[PATCH 1/2] drm/i915: Construct a request even if the GPU is currently hung

All of lore.kernel.org
 help / color / mirror / Atom feed

* [PATCH 1/2] drm/i915: Construct a request even if the GPU is currently hung
@ 2017-01-14 16:23 Chris Wilson
  2017-01-14 16:23 ` [PATCH 2/2] drm/i915: Skip switch to kernel context if already done Chris Wilson
                   ` (2 more replies)
  0 siblings, 3 replies; 6+ messages in thread
From: Chris Wilson @ 2017-01-14 16:23 UTC (permalink / raw)
  To: intel-gfx

As we now have the ability to directly reset the GPU from the waiter
(and so do not need to drop the lock in order to let the reset proceed)
and also do not lose requests over a reset, we can now simply queue the
request to occur after the reset rather than roundtripping to userspace
(or worse failing with EIO).

Signed-off-by: Chris Wilson <chris@chris-wilson.co.uk>
---
 drivers/gpu/drm/i915/i915_gem_request.c | 28 +++-------------------------
 1 file changed, 3 insertions(+), 25 deletions(-)

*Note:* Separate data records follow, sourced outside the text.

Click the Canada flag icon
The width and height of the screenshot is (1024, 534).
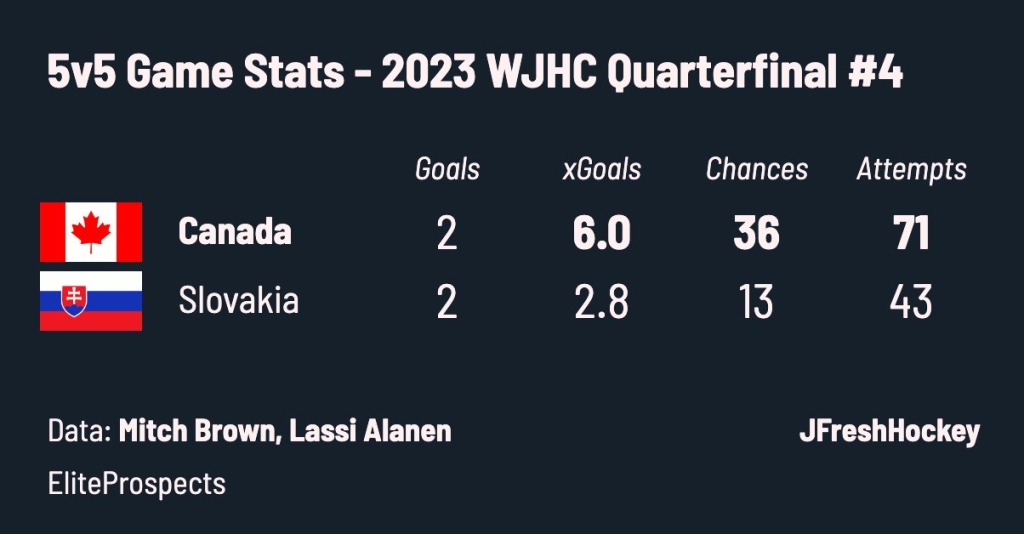pos(91,232)
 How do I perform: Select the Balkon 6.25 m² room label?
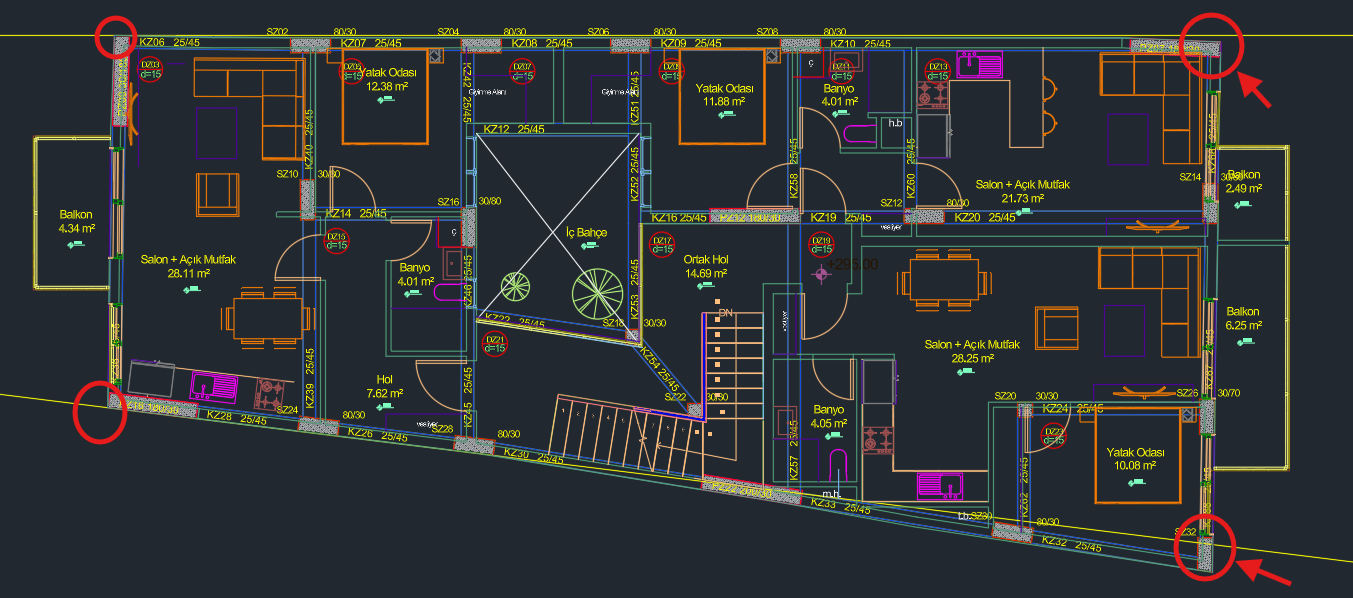click(x=1243, y=318)
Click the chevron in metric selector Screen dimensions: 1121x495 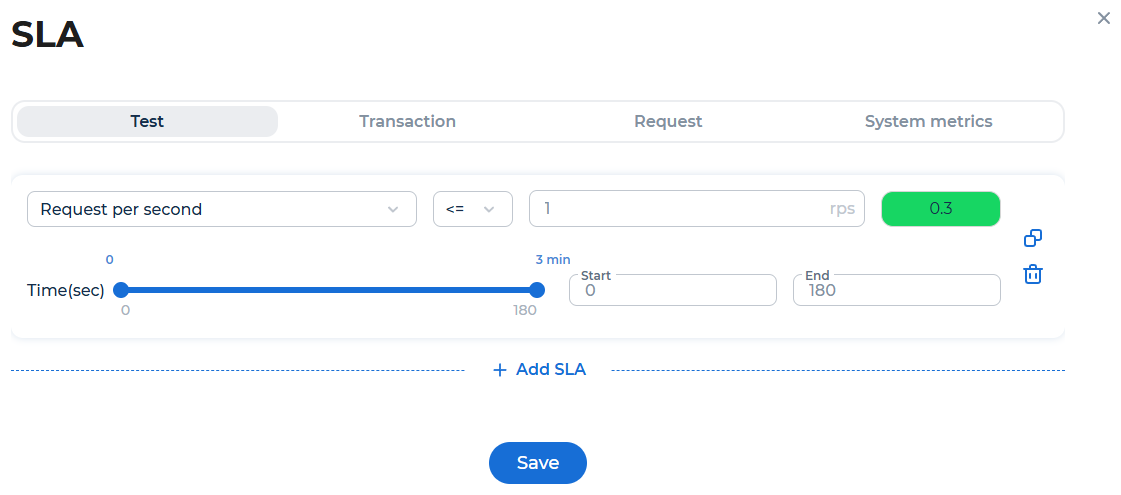(392, 210)
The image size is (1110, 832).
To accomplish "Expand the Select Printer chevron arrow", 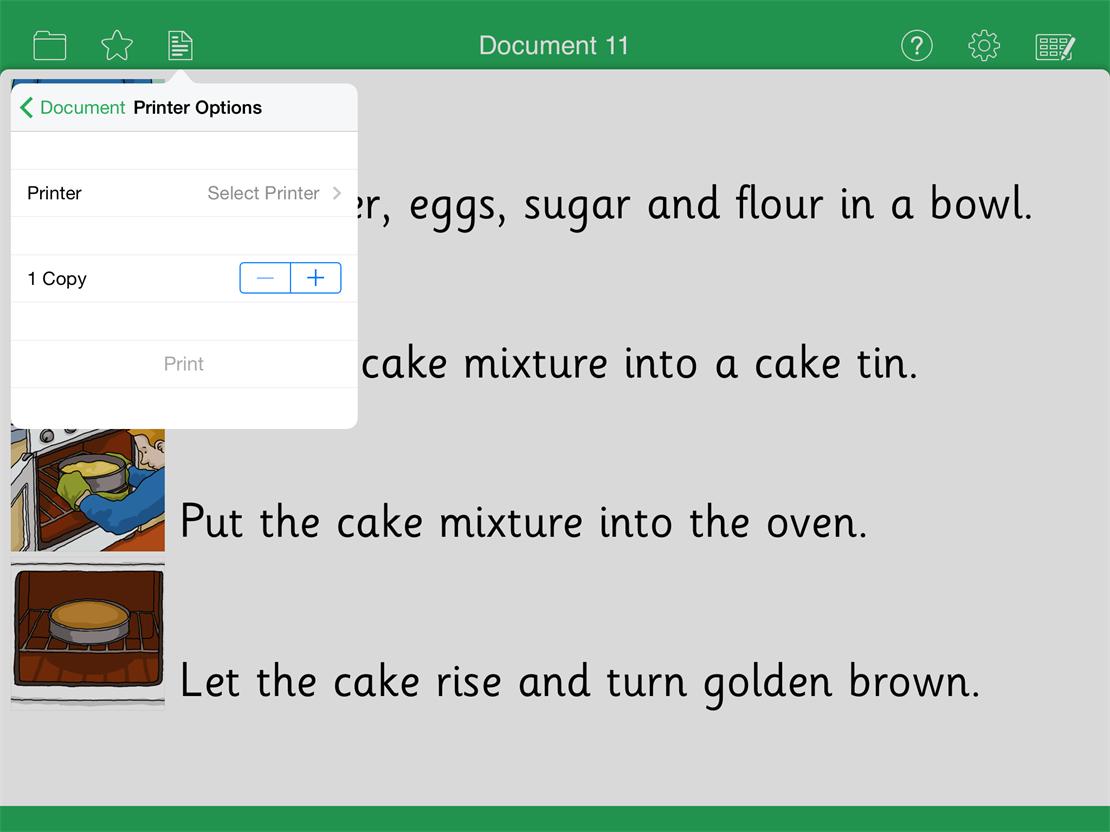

diff --git a/drivers/gpu/drm/i915/i915_gem_request.c b/drivers/gpu/drm/i915/i915_gem_request.c
index e614398abe2f..72b7f7d9461d 100644
--- a/drivers/gpu/drm/i915/i915_gem_request.c
+++ b/drivers/gpu/drm/i915/i915_gem_request.c
@@ -307,26 +307,6 @@ void i915_gem_request_retire_upto(struct drm_i915_gem_request *req)
 	} while (tmp != req);
 }
 
-static int i915_gem_check_wedge(struct drm_i915_private *dev_priv)
-{
-	struct i915_gpu_error *error = &dev_priv->gpu_error;
-
-	if (i915_terminally_wedged(error))
-		return -EIO;
-
-	if (i915_reset_in_progress(error)) {
-		/* Non-interruptible callers can't handle -EAGAIN, hence return
-		 * -EIO unconditionally for these.
-		 */
-		if (!dev_priv->mm.interruptible)
-			return -EIO;
-
-		return -EAGAIN;
-	}
-
-	return 0;
-}
-
 static int i915_gem_init_global_seqno(struct drm_i915_private *i915, u32 seqno)
 {
 	struct i915_gem_timeline *timeline = &i915->gt.global_timeline;
@@ -521,12 +501,10 @@ i915_gem_request_alloc(struct intel_engine_cs *engine,
 	lockdep_assert_held(&dev_priv->drm.struct_mutex);
 
 	/* ABI: Before userspace accesses the GPU (e.g. execbuffer), report
-	 * EIO if the GPU is already wedged, or EAGAIN to drop the struct_mutex
-	 * and restart.
+	 * EIO if the GPU is already wedged.
 	 */
-	ret = i915_gem_check_wedge(dev_priv);
-	if (ret)
-		return ERR_PTR(ret);
+	if (i915_terminally_wedged(&dev_priv->gpu_error))
+		return ERR_PTR(-EIO);
 
 	/* Pinning the contexts may generate requests in order to acquire
 	 * GGTT space, so do this first before we reserve a seqno for
-- 
2.11.0

_______________________________________________
Intel-gfx mailing list
Intel-gfx@lists.freedesktop.org
https://lists.freedesktop.org/mailman/listinfo/intel-gfx

^ permalink raw reply related	[flat|nested] 6+ messages in thread

* [PATCH 2/2] drm/i915: Skip switch to kernel context if already done
  2017-01-14 16:23 [PATCH 1/2] drm/i915: Construct a request even if the GPU is currently hung Chris Wilson
@ 2017-01-14 16:23 ` Chris Wilson
  2017-01-16 11:45   ` Joonas Lahtinen
  2017-01-14 17:29 ` ✓ Fi.CI.BAT: success for series starting with [1/2] drm/i915: Construct a request even if the GPU is currently hung Patchwork
  2017-01-16  9:31 ` [PATCH 1/2] " Joonas Lahtinen
  2 siblings, 1 reply; 6+ messages in thread
From: Chris Wilson @ 2017-01-14 16:23 UTC (permalink / raw)
  To: intel-gfx

Some engines are never user or already sitting idle in the kernel
context and for those we can skip flushing the current context for
i915_gem_switch_to_kernel_context(). We used to perform this
optimisation but that was removed for convenience of converting over to
multiple timelines and handling the pending request queues.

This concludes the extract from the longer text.